Quando encontrei minha falecida mãe em um simples “bom dia”

Minha mãe se foi em 12 de outubro de 2024, portanto, há quase dois anos. Nunca me recuperei. Infelizmente, não estamos preparados para essa despedida. A dor, aos poucos, ameniza e se transforma na mais profunda saudade que podemos sentir. Não ouvir a voz da própria mãe ao vivo, mas apenas na memória, é algo impensável.

Na última sexta-feira, dia 22, eu estava passeando com meu cachorro na marginal e nem prestava atenção no mundo. Era algo normal: estava focado no meu amigão e em seu passeio, quando ouvi um “bom dia” diferente:

— Bom dia, meu filho!

A princípio, não olhei direito. A frieza do dia a dia tem nos tornado assim: sem vontade de olhar ao redor, pensando apenas na própria rotina. Respondi ao “bom dia” e caminhei alguns passos, mas a senhora insistiu:

— Bom dia, meu filho!

Foi então que parei e olhei. Ela já estava um pouco mais à frente, mas a sensação me petrificou. Era morena, maquiada, carregava sua bolsa. Era a minha mãe! Fiquei atônito ao perceber tamanha semelhança, ao ouvir aquele “bom dia” em uma voz diferente, mas vindo de uma mulher tão parecida com ela.

Meu cachorro me puxou um pouco e andei mais alguns passos, pois o bichinho queria cheirar uma árvore. Para minha surpresa, quando virei, a senhora já havia desaparecido na imensidão da vida e deste mundão que já não é o mesmo há muito tempo.

Muitos poderão dizer que não era nada, que eu não vi nada, que foi apenas uma saudação comum. Contudo, naquele momento, senti novamente aquele velho quentinho no coração, o mesmo de quando minha mãe estava perto de mim.

Foi muito bom. A saudade nunca acaba.

● **TAREFAS A REALIZAR**
1. Na crônica, por que o narrador não olhou direito para a senhora quando ouviu o primeiro "bom dia"?
2. Reproduza fielmente o trecho da crônica que começa em "Foi então que" e segue até "perto de mim.".

Dados de localização por coordenadas de pixel:

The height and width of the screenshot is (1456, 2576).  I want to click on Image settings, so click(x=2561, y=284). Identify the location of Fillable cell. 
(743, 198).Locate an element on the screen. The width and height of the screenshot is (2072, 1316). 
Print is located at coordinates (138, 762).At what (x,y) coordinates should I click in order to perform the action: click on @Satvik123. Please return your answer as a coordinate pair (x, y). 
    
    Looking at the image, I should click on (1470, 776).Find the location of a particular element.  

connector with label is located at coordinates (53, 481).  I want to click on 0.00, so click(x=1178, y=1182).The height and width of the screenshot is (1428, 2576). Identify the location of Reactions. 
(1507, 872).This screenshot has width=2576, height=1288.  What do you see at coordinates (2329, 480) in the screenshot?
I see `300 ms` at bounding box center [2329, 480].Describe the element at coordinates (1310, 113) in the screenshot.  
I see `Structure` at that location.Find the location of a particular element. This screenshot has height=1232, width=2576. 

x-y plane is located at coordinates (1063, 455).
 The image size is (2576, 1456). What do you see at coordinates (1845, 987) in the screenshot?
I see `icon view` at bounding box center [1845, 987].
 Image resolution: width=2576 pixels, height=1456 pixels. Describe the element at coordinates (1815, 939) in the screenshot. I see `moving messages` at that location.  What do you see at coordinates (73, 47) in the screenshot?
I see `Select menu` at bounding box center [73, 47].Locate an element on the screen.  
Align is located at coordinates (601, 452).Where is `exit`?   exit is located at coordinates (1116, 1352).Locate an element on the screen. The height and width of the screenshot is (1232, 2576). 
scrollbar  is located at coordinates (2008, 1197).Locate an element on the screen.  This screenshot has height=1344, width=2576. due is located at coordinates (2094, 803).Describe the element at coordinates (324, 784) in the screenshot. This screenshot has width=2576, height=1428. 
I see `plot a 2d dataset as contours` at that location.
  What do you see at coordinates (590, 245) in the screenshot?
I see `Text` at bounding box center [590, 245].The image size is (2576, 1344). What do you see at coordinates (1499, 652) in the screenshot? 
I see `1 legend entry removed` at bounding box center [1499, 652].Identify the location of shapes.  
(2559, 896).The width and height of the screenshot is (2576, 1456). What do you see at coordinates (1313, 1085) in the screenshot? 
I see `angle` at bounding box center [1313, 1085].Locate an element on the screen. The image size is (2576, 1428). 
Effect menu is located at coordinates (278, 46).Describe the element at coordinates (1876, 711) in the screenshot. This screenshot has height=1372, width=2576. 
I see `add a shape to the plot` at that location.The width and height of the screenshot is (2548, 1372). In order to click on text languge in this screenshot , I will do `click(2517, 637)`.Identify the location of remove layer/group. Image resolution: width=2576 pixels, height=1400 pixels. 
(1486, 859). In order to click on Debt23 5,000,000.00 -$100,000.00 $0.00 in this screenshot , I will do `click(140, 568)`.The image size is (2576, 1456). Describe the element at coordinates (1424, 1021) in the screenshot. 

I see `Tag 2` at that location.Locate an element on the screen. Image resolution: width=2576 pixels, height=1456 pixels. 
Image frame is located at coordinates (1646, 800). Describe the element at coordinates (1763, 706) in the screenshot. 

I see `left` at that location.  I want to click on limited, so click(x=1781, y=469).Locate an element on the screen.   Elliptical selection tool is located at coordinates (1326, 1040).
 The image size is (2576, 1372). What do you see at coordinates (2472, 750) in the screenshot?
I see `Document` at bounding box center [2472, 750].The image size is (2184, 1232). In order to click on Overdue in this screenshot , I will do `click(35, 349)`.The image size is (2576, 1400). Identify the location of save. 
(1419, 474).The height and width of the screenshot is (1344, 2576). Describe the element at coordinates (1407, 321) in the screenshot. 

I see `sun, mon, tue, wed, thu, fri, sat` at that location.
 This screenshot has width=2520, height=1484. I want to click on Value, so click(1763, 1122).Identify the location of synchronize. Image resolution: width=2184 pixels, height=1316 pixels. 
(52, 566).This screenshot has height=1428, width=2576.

● **RESPOSTAS POR TAREFA**
1. A frieza do dia a dia nos tornou assim: sem vontade de olhar ao redor e pensando apenas na própria rotina. Além disso, ele estava focado no cachorro e no passeio, sem prestar atenção no mundo.

2.
Foi então que parei e olhei. Ela já estava um pouco mais à frente, mas a sensação me petrificou. Era morena, maquiada, carregava sua bolsa. Era a minha mãe! Fiquei atônito ao perceber tamanha semelhança, ao ouvir aquele “bom dia” em uma voz diferente, mas vindo de uma mulher tão parecida com ela.

Meu cachorro me puxou um pouco e andei mais alguns passos, pois o bichinho queria cheirar uma árvore. Para minha surpresa, quando virei, a senhora já havia desaparecido na imensidão da vida e deste mundão que já não é o mesmo há muito tempo.

Muitos poderão dizer que não era nada, que eu não vi nada, que foi apenas uma saudação comum. Contudo, naquele momento, senti novamente aquele velho quentinho no coração, o mesmo de quando minha mãe estava perto de mim.